IDs Query Performance Problems

Hello,

I have documents with the same ids (guid) split across indices in my system. When a search is run across indices, I join them in my client code. This is done using IDs queries: IDs | Elasticsearch Guide [8.13] | Elastic

The indices are millions of documents at times, sometimes over 50gb a pop, but there are 5 shards per index and multiple nodes and 31gb of ram dedicated to the jvms.

The ID queries are sometimes hundred of thousands of guid ids.

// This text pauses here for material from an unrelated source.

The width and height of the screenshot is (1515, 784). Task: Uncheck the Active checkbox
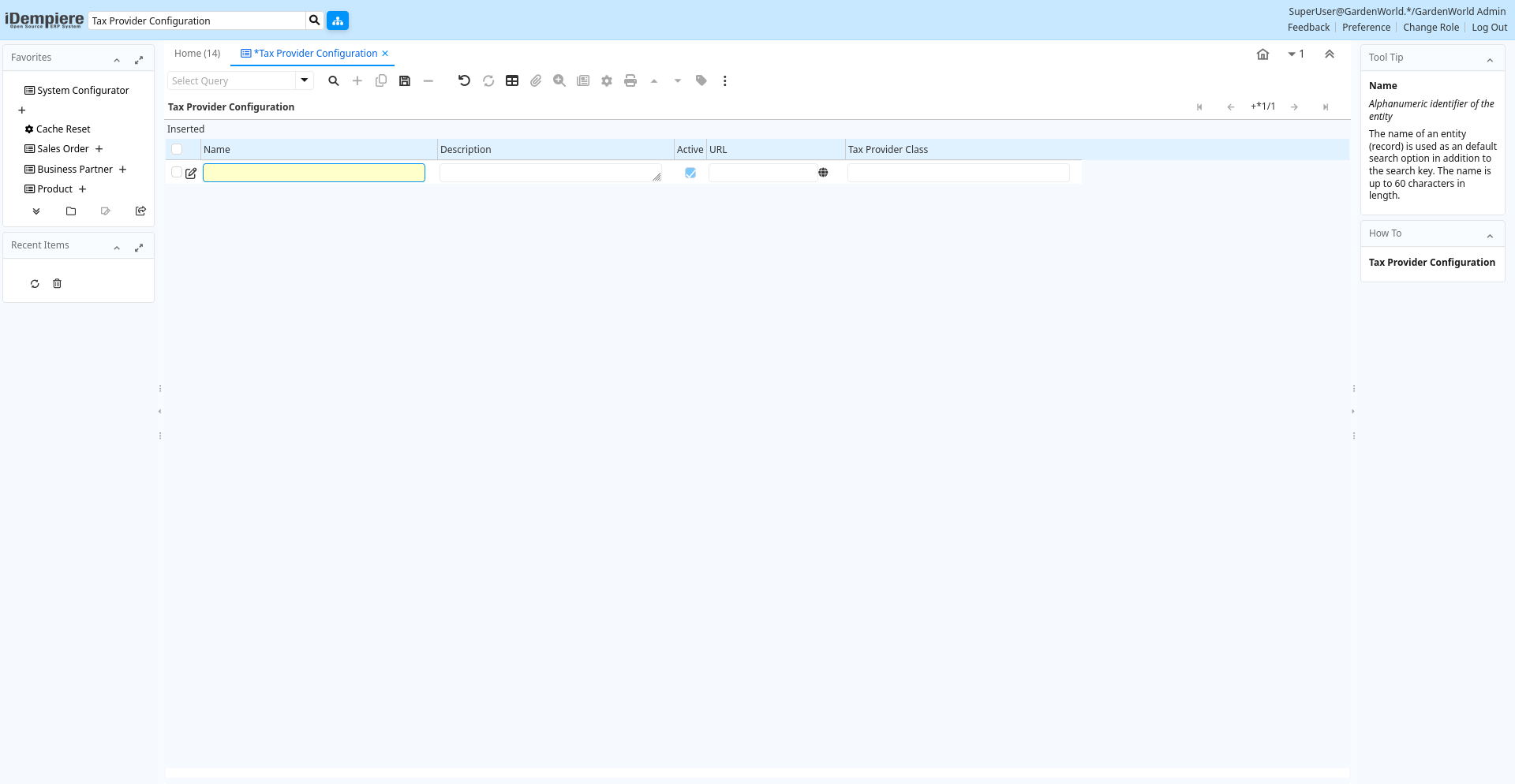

Using the query profiler in Kibana, I found the build_scorer in TermInSetQuery was 99-100% of the bottleneck in each search request. I don't need scoring, and I saw here: Sort search results | Elasticsearch Guide [8.13] | Elastic that scoring can be disabled by adding a sort, and then I saw some people achieve this by sorting on the _doc, but adding this doesn't change performance or what the profiler tells me. The build_scorer is still the bottleneck.

I saw TermInSetQuery seems to be a Lucene thing, so perhaps sorting on the request level in Elasticsearch doesn't affect what's going on in Lucene?

I tried Constant score query | Elasticsearch Guide [8.13] | Elastic and filters in general as well for the IDs query, no luck. Still computes the score in the profiler breakdown.

1 Like

Scoring shouldn't be too expensive to run, but you've listed the options available at search time. For example:

PUT score_test/_doc/abc
{ 
  "field": "foo"
}
PUT score_test/_doc/def
{
  "field": "bar"
}
PUT score_test/_doc/ghi
{
  "field": "baz"
}

GET score_test/_search
{
  "query": {
    "ids": {
      "values": ["abc", "def" ]
    }
  }
}


GET score_test/_search
{
  "query": {
    "bool": {
      "filter": [
        {
          "ids": {
            "values": [
              "abc",
              "def"
            ]
          }
        }
      ]
    }
  }
}

You could also consider using the get API for each single doc ID. That will get the document and will not return search results.

As I could have 100k document ids, I think executing 100k GET requests would be worse than waiting the 10 seconds~ currently. What I don't understand is why is it saying it's computing the score when I'm telling it not to.

Are you requesting 100K IDs in the request? I suspect the score is a red herring and it's simply the number of IDs you're requesting at once that's causing your performance bottleneck.

I am indeed requesting 100k ids in the IDs query. I would hope this wouldn't be a problem, as that's only 3.6mbs of data. I use a IDs query for the documents in the other index so I can apply sorting and get source fields from the main index.

If it's a red herring, then that's very unfortunate, because I don't know how to fix the problem.

If it's a bug with how the Lucene method is being used, I was thinking about forking Elasticsearch, investigating, and making a PR to fix that or at least opening an issue on the Elasticsearch github.